### GOAL
Arrange the material below as a numbered list, starting at the line that contains "Screen dimensions: 1000x485" and ending at the end of the material, leaving out any blank lines and the pictures.

## Begin RECORD EXCERPTS

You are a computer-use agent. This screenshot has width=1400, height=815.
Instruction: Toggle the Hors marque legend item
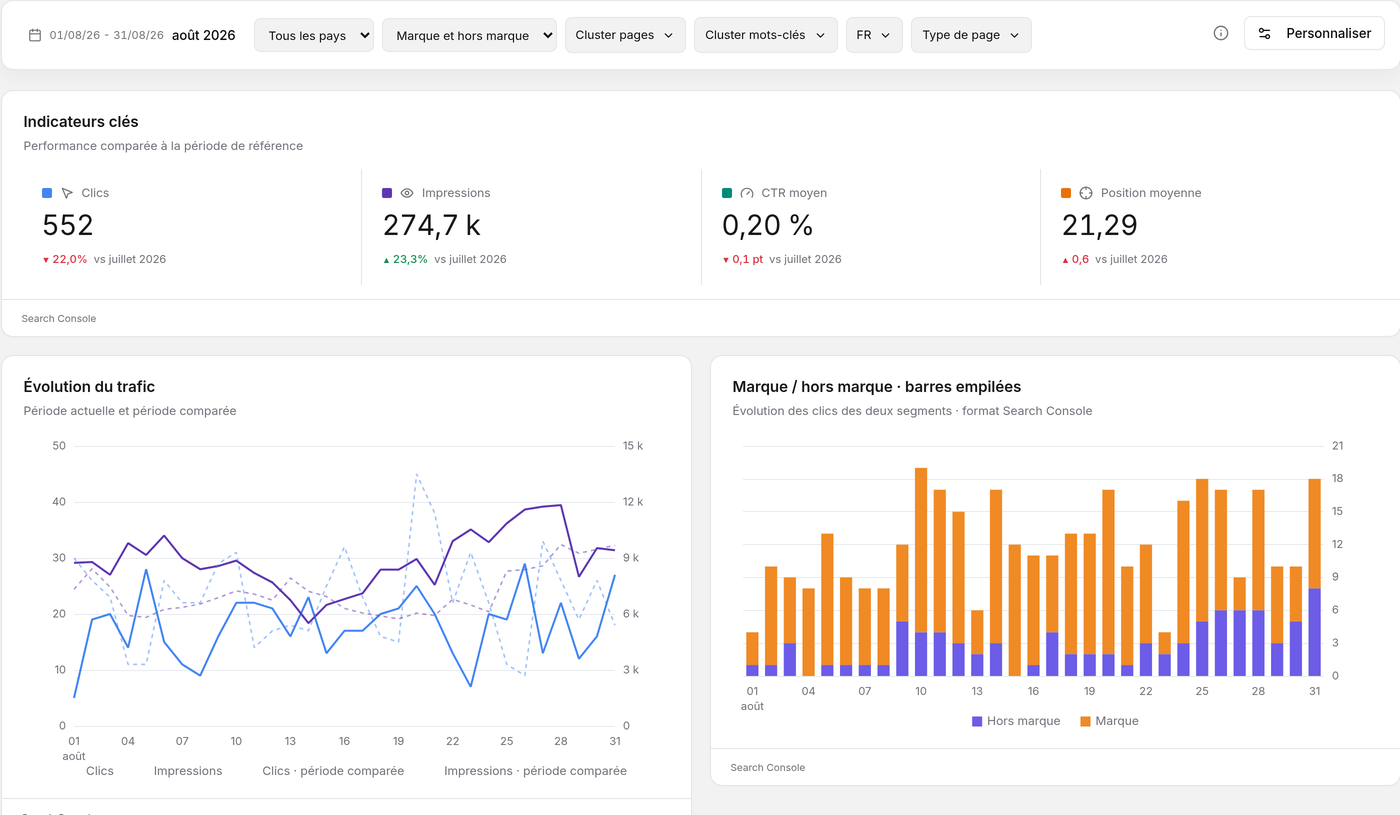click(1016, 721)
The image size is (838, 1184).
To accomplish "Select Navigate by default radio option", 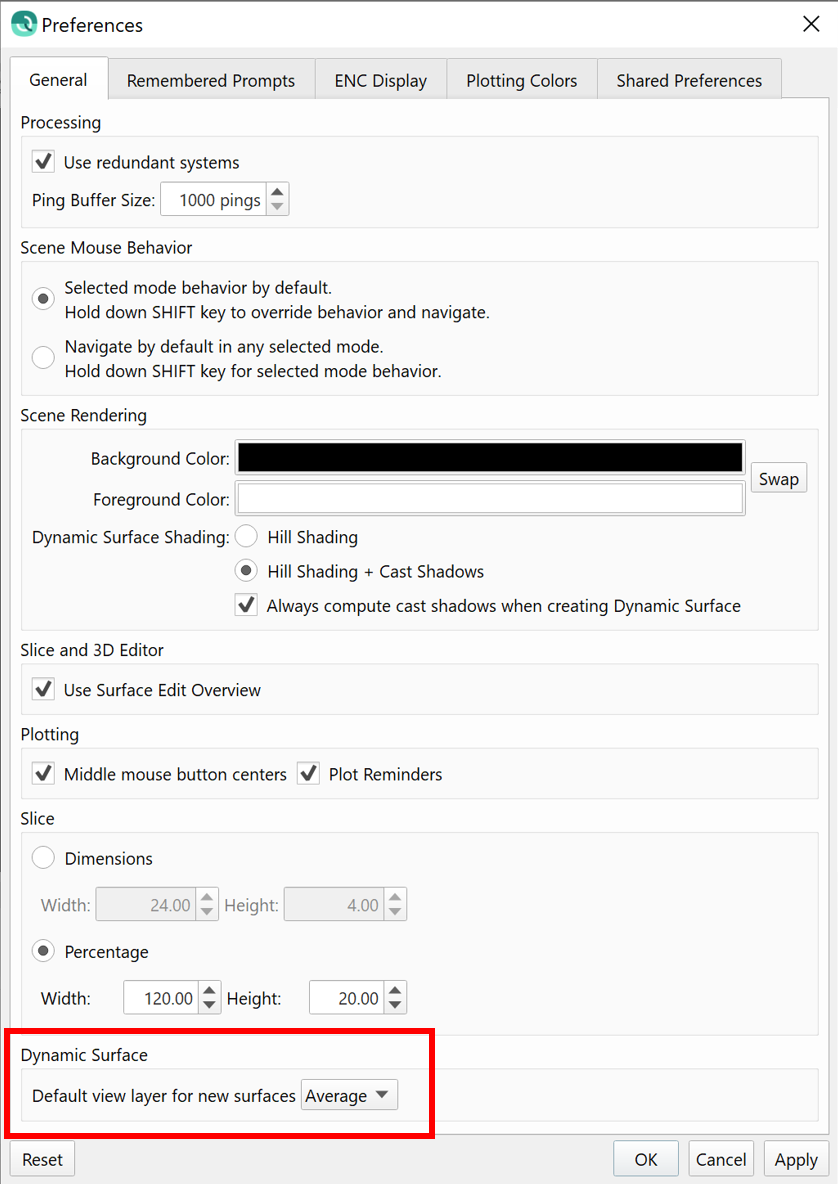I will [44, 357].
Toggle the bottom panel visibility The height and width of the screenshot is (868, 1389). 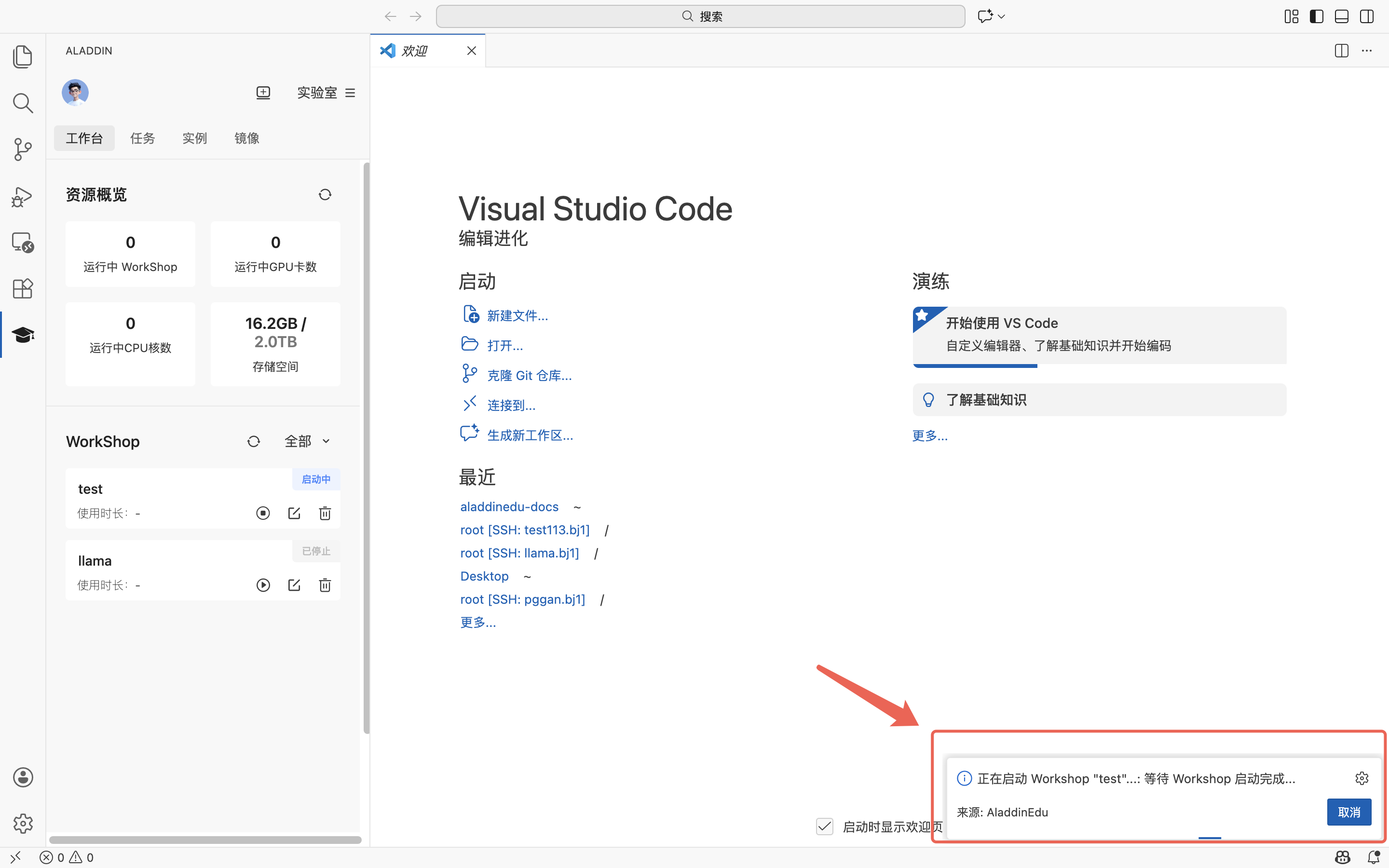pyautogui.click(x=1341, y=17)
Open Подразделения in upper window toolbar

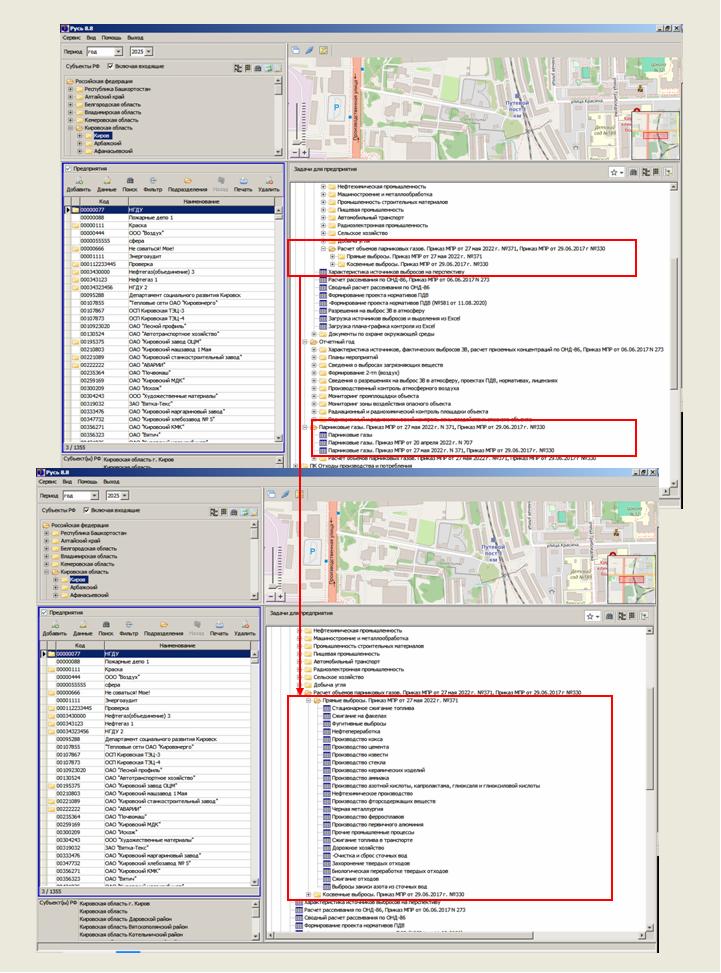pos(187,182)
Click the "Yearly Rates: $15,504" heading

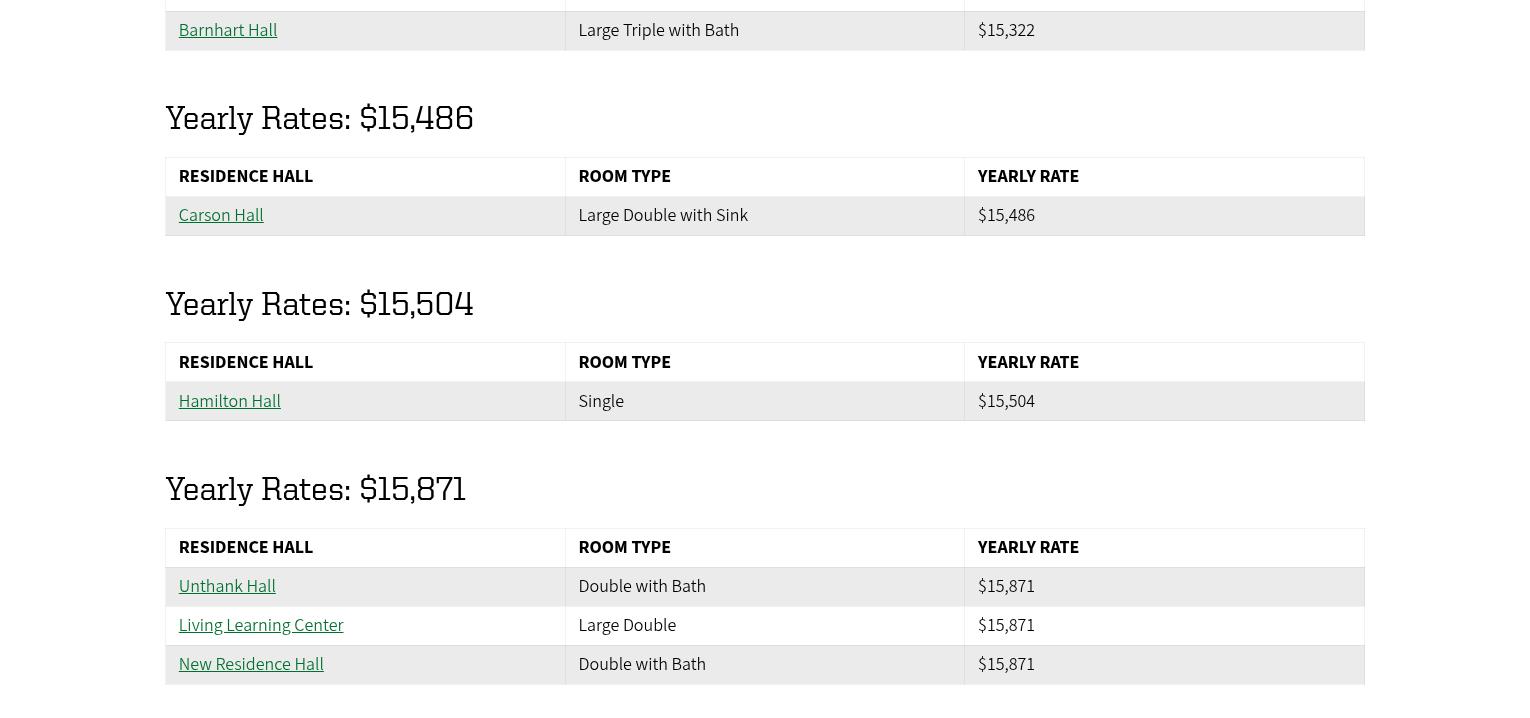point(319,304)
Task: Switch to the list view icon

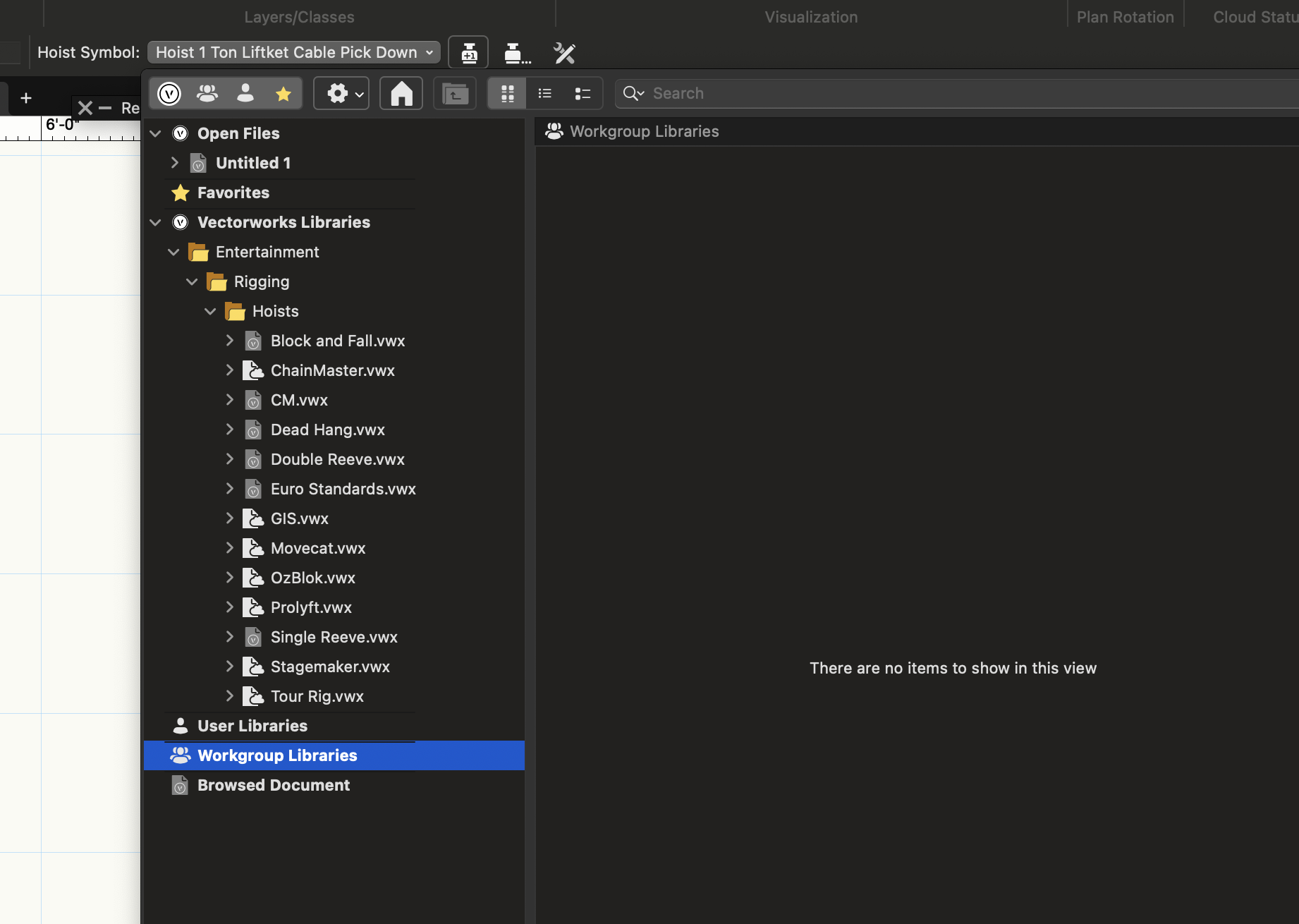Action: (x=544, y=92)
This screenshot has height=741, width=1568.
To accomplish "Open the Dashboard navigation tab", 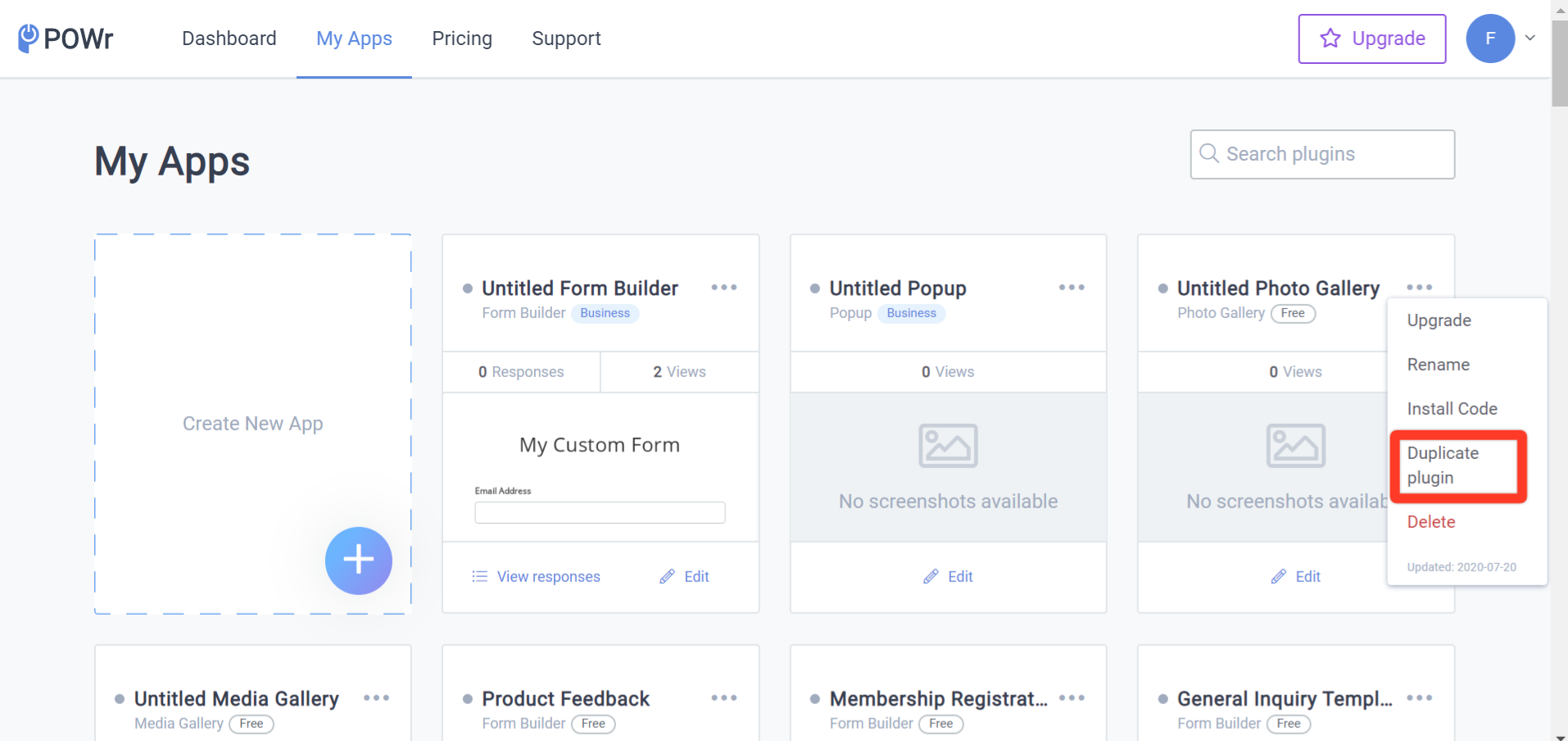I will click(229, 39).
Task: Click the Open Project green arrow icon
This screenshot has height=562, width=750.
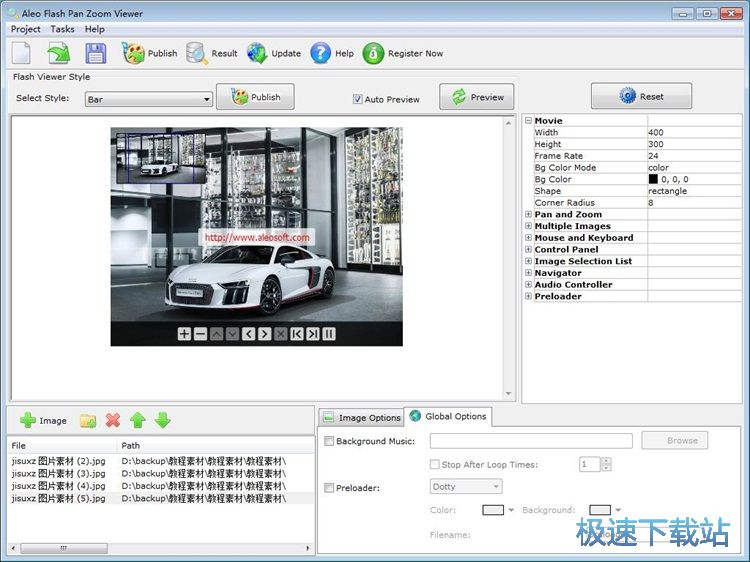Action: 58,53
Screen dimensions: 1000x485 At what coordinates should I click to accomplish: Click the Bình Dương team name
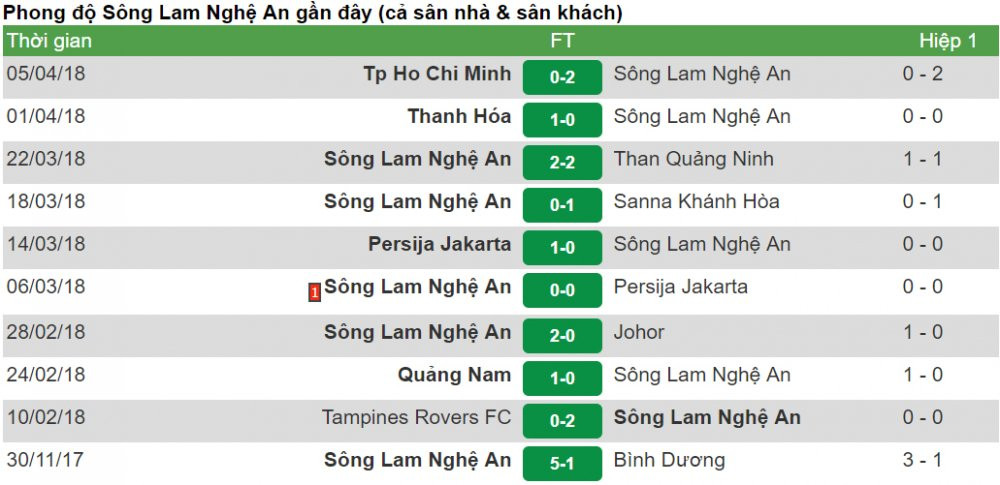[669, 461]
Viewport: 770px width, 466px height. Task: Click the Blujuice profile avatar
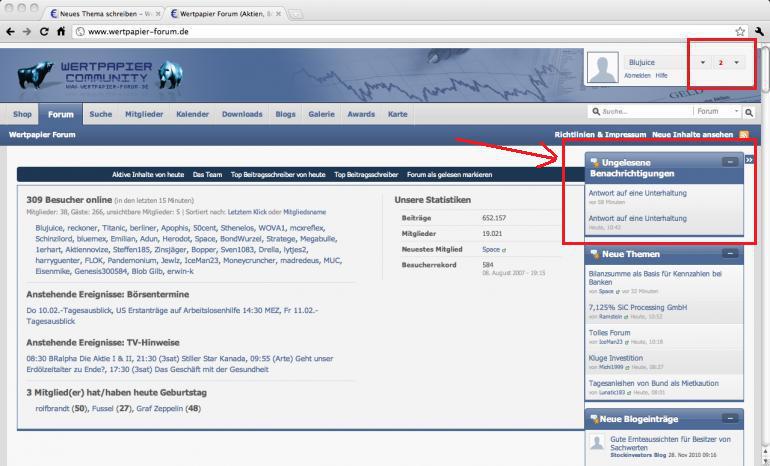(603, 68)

## End RECORD EXCERPTS

### PROBLEM SOLUTION
1. Screen dimensions: 1000x485 At what coordinates should I click to accomplish: Click the Bình Dương team name
2. [669, 461]
3. Viewport: 770px width, 466px height. Task: Click the Blujuice profile avatar
4. (603, 68)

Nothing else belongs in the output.